Programs such as the Biden administration’s Early Career STEM Research Initiative and the Joint Statement of Principles in Support of International Education are steps toward securing intercultural engagement for years to come, Laux added, referring to recent DHS regulations.
Similarly, Lee Chen, entrepreneur and founder of Boston Wise and Global Talent Link, says the project is good news for overseas students and researchers, particularly those who want to advance their careers in the United States.
The neuroscientist, who was born and raised in Shanghai before moving to Boston to study at Harvard in 2003, now engages with worldwide students and scholars through mentorship programmes.
Despite being encouraged by the newest DHS advancements, Chen stated that he would like to see similar rules adopted for non-STEM students, saying that cultural exchanges and foreign talents stimulate creativity and innovation in all parts of society.
An international student, Lava Cui, graduated from Emerson College in 2020 with a degree in Media Design, a major on the DHS list of STEM disciplines. While Cui was happy with the development, she also painted a realistic picture of the challenges that international scholars may face in finding work after graduation. She talked about her own recent job search. When seeking work, it is still necessary to ask whether you require sponsorship. This means that students looking for work on F1 visas are not always treated equally.

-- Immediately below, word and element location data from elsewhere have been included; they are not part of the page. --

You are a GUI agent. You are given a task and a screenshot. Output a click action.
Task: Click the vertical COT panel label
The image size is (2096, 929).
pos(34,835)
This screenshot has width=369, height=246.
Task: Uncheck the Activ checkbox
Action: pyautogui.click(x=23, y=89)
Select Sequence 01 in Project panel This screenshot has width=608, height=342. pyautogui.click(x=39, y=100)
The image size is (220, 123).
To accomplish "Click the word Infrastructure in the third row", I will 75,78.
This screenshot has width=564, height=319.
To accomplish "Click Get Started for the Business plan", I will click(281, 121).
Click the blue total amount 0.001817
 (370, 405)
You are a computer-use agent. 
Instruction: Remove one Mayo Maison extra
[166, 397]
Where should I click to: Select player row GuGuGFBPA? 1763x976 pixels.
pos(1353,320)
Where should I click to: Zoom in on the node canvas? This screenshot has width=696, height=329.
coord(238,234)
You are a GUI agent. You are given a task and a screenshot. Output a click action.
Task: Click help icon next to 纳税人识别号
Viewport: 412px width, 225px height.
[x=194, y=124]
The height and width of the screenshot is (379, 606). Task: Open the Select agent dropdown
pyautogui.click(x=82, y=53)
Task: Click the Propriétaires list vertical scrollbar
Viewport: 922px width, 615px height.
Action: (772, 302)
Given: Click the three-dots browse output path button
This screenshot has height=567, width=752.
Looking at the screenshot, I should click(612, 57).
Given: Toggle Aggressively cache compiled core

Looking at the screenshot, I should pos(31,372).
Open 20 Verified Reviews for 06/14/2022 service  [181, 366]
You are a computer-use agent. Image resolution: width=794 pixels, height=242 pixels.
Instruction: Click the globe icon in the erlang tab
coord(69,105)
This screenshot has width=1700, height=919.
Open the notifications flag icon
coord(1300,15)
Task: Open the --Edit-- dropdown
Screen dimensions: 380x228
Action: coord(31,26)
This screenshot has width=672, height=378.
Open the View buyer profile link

“For me, it is still not easy to find employers who can sponsor”, she said.
Nonetheless, regardless of some setbacks for international graduates, the announcement is another example of the “Biden Bump” phenomenon of legislation intended to increase world-class talent in the US and overturning the previous administration’s travel bans, executive orders, harmful regulatory actions, and xenophobic rhetoric, as referenced by NAFSA executive director Esther D. Brimmer.
According to NAFSA, anti-immigrant policies amounted to a $1.8 billion and 42,000 job loss in the 2019/20 school year, the first reduction since NAFSA began reporting on the economic ramifications of overseas students to the US economy over 20 years ago.